BÖLÜM 3 "ELÇİ 1| KÜL"

4.1K 1.2K 100
                                    

"Güllerin içinden canım, koşarak koşarak gel bana gel..."

O kızgın sesindeki kırgın samimiyeti çok net almıştım. İroni hayatımın her yerinde olduğu gibi, sevgilimin en yakın arkadaşında da boy göstermişti. Aze'nin sert duruşunun ardında pamuk gibi bir adam vardı. Kalbi kırık küçük bir oğlan çocuğu...  Buz kesen bakışlarının altında ise, kor gibi yanan bir yürek. O yüreğin ise, her bir zerresinde küllerinden doğan ve her seferinde bir daha yanıp kül olan bir kadın.

En yakın arkadaşım. Janseli.

"Bu küskün yüzün gayri gülsün, canım. Gülerek gülerek gel, bana gel..." diye uzatarak yanına yaklaştım. Aze ile aramın kötü olmasını istemiyordum. Sonuçta sevdiğim adamın en sevdiği insanlardan biri. Beklediğim gibi sert bir tepki vermedi. Hafifçe başını sallayıp "Alin, geldiğini duymamışım." dedikten sonra karşısındaki iskemleyi işaret etti. "Lütfen, otursana."

Boğazımı temizleyip kuru bir ses ile "Bak, aranızda ne geçti ne yaşandı inan, bilmiyorum ama belli ki çok ağır şeyler yaşanmış." dedikten sonra rahatsız olduğumu belli edercesine bir ses tonuyla "Sırf arkadaşıyım diye bana cephe aldığına göre..." diye ekledim. Derin bir iç çekip "Çocuk gibi davrandığımın farkındayım." dedi ve dolan gözlerini havaya dikti.

"Çocukluğumdan vuruldum. Çocuk düşlerim, gülüşlerimdi."

Cümlesi karşısında verebildiğim tek tepki, boğazıma dizilen kelimelerimin acılı bir yutkunmaya dönüşüp göz kapaklarımın benden bağımsız ağır ağır kapanması olmuştu. Adam zaten oldukça diplerde, yardım eli uzatıp o çukurdan çıkarma sorumluluğunu üstlenmeliydim. Aslında hali hazırda bir konuşma hazırlamıştım. "Anlıyorum, kendince acın büyük. Herkes kötü bir şeyler yaşıyor ama seninki biraz abartı." diye başlayan bir sitemdi daha çok.

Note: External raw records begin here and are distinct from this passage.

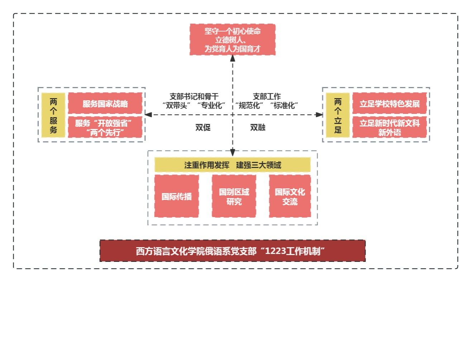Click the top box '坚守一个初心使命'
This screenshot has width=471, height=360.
(x=232, y=40)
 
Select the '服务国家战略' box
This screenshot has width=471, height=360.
(x=105, y=104)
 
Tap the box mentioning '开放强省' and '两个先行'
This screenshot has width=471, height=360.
(x=105, y=128)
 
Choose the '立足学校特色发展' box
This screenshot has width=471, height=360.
(x=390, y=104)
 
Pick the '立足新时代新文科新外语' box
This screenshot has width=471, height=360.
(x=390, y=128)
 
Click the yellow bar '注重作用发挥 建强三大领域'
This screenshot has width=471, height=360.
(x=232, y=165)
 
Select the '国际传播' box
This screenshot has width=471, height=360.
(x=176, y=196)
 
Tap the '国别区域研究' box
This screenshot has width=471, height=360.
(x=234, y=196)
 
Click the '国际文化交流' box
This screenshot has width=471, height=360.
(x=290, y=196)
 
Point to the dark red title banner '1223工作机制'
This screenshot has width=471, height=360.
(x=232, y=251)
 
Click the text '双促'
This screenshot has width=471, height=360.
(x=203, y=128)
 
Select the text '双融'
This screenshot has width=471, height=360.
(x=258, y=128)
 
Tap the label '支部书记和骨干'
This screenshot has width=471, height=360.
(x=194, y=96)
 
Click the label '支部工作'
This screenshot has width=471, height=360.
(x=267, y=96)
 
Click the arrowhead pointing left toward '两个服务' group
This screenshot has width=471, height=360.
(x=148, y=115)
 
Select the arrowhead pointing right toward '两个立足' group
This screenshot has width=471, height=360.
(x=319, y=115)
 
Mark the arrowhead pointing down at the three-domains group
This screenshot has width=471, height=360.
(x=233, y=153)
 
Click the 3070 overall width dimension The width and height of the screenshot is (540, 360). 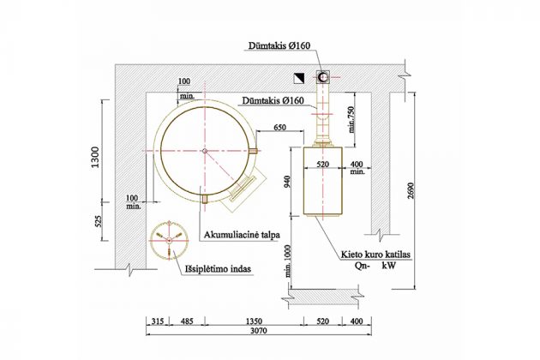(259, 331)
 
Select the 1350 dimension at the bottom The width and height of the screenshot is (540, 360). (254, 321)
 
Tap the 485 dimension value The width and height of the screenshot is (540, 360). (187, 321)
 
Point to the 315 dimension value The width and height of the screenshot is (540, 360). (158, 321)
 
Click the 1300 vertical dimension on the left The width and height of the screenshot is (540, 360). (95, 158)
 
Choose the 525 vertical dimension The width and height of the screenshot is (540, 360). (99, 221)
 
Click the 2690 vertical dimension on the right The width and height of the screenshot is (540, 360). (411, 190)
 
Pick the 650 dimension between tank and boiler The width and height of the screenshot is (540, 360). (279, 128)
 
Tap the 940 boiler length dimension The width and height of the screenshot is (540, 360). (287, 182)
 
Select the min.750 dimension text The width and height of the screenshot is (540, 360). (351, 119)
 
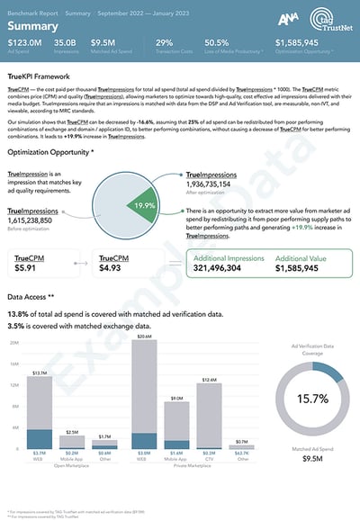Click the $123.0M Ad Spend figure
click(24, 42)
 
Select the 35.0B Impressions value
click(66, 42)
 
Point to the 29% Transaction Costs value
click(164, 42)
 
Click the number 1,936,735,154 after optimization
click(220, 183)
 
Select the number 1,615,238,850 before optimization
click(41, 220)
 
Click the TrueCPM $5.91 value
click(27, 267)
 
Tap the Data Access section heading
click(32, 296)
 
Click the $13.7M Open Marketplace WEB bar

Büyüklerin aşk acısı çekenlere öyle yukarıdan bakıp ahkam kesmeleri gibi. "Ateş bu, düştüğü yeri yakar." düşüncesinde olmama rağmen kınadığım bir davranışı neredeyse gerçekleştirecektim. Ah, Tanrı... Ne çok seviyor her birimizi. Aze'nin tek bir cümlesi böylesine derinden etkilemeseydi karmanın kurbanı olacaktım. Oysa ki ben evvelsi gün bir topluluğa sunum yapar gibi noktasına, virgülüne kadar ezberlemiştim yapacağım konuşmamı. Ne derler? "Planını yap, evrenden tokadını ye."

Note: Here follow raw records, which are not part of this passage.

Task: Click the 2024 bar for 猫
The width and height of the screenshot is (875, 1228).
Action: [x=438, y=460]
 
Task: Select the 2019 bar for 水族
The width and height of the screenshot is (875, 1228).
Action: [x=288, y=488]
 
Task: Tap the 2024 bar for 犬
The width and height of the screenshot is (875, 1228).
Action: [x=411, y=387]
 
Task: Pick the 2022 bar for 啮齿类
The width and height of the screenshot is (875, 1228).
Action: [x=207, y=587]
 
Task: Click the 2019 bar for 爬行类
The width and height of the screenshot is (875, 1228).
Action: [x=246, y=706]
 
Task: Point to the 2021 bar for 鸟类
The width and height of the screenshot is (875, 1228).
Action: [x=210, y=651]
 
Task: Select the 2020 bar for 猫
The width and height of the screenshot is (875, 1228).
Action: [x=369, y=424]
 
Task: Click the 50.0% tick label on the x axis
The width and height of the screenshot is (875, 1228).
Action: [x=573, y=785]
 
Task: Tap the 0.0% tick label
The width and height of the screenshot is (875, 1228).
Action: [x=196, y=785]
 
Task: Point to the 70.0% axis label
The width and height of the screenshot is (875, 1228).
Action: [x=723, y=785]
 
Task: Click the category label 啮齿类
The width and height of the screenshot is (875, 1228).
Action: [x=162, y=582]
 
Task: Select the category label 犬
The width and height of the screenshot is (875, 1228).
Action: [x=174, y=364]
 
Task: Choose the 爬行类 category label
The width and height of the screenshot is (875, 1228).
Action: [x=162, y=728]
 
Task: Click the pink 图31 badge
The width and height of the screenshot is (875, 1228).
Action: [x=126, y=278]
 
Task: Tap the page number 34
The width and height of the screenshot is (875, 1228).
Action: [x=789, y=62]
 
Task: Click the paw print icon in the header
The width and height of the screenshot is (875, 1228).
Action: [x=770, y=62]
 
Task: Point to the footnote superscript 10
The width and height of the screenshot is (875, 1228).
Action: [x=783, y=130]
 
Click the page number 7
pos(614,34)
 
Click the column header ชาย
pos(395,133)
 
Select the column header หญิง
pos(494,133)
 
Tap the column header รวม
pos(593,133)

Tamam, tamam... Kimse böyle bir şey demiyor. Demin uydurdum.

'Alin kısmi şizofrenliğinden sıyrılmanı öneriyorum... Ne dersin?'

Harika bir tavsiye iç sesim. Var ol!

"Yanacağız." demiştim bir anda. Neden böyle bir şey dediğimi ben bile anlamazken Aze'nin anlamayan gözler ile bakmasını yadırgamadım. "Hayret bir şey..." diyen gözlerini devirip "Alin, zaten yanıyorum. Kül oldum." dedi. Ben yokken Nart'a kibarca, şaka ile karışık "Sigoş, bak. Güzellik geçici. Bir kadında en seksi duran şey, pürüzsüz bacakları veya dolgun göğüsleri değildir. Afallatan zekasıdır. Sence Alin, bu kıstasa uyuyor mu?" diyemesin diye hemen niye söylediğimi bilmediğim bu cümleyi açıklamak için söz aldım.

"Yani demek istediğim, yanacağız. Evet, çok yanacağız. Yandıkça kül olacağız." diye devam ediyordum ki "Alin..." deyişindeki "Aç kafanı, beyin var mı bakacağım." imasını iliklerime kadar hissettiğim için dudaklarımı kıpırdatmadan kaşlarım ile "Sakin... Bölme lafımı." dedim ve en sevdiğim eylem olan afallatmak için "Ama küllerimizden tekrar doğacağız. Zümrüdü Anka Kuşu gibi." dedikten sonra söylediği şarkıya misilleme olarak "Önce kendine 'Küllerin içinden canım, yanarak yanarak gel bana gel...' diyeceksin." diyerek kendi silahı ile vurdum.